Arten von Ballaststoffen
Es gibt verschiedene Arten von Ballaststoffen, die nach ihren Eigenschaften eingeteilt werden. Sie gliedern sich in zwei Kategorien:
- Lösliche Ballaststoffe, die sich in Wasser oder besser gesagt in Flüssigkeiten auflösen und im Verdauungstrakt eine gallertartige Konsistenz annehmen;
- Unlösliche Ballaststoffe, die sich nicht in Flüssigkeiten auflösen und unverändert durch den Verdauungstrakt passieren, wobei sie ganz ausgeschieden werden.

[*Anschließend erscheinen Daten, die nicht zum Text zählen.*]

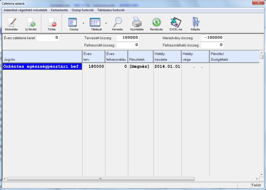Image resolution: width=266 pixels, height=190 pixels.
Task: Click the horizontal scrollbar thumb
Action: tap(101, 179)
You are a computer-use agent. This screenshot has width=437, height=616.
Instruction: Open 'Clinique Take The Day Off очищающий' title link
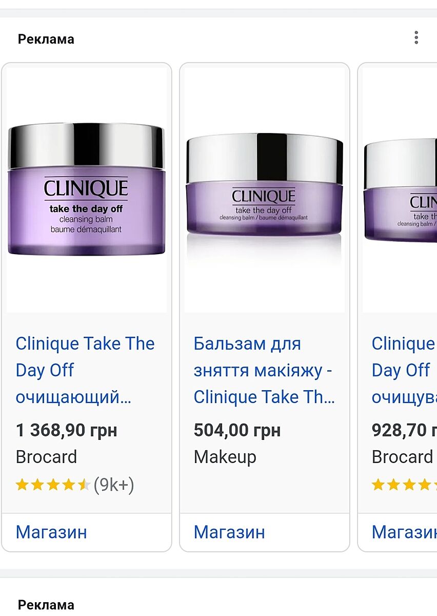click(85, 370)
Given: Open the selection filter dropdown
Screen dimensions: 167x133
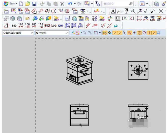Looking at the screenshot, I should coord(18,33).
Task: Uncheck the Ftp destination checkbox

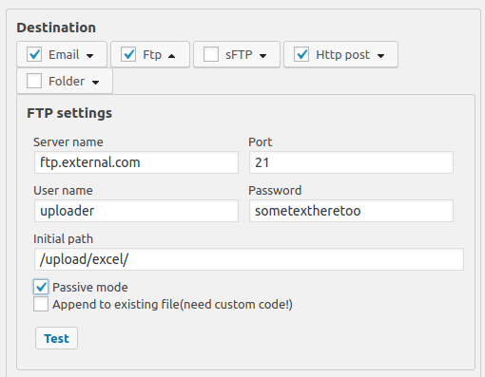Action: (x=128, y=54)
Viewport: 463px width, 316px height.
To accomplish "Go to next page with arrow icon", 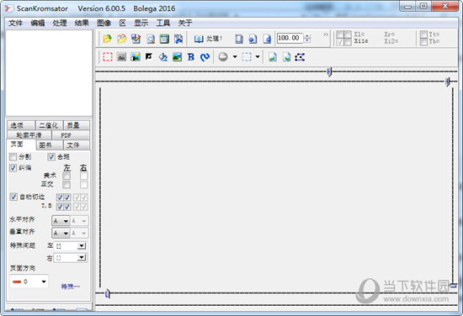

Darüber hinaus gibt es noch fermentierbare Ballaststoffe, viskose Ballaststoffe und resistente Stärke. Letztere ist ein komplexes Kohlenhydrat, das in Kartoffeln und bestimmten Getreidesorten vorkommt.
Oft enthalten ballaststoffreiche Lebensmittel auch einen hohen Proteingehalt, was gemeinsam zu einem optimalen Gesundheitszustand des Körpers beiträgt.
Woher wissen wir, dass wir uns ballaststoffreich ernähren? Indem wir darauf achten, Lebensmittel mit einem hohen Gehalt an dieser Art von Kohlenhydraten zu konsumieren. Alternativ können wir auch verschiedene Ballaststoffpräparate zur zusätzlichen Aufnahme einnehmen, wie zum Beispiel Bio-Aronia Pulver 200g.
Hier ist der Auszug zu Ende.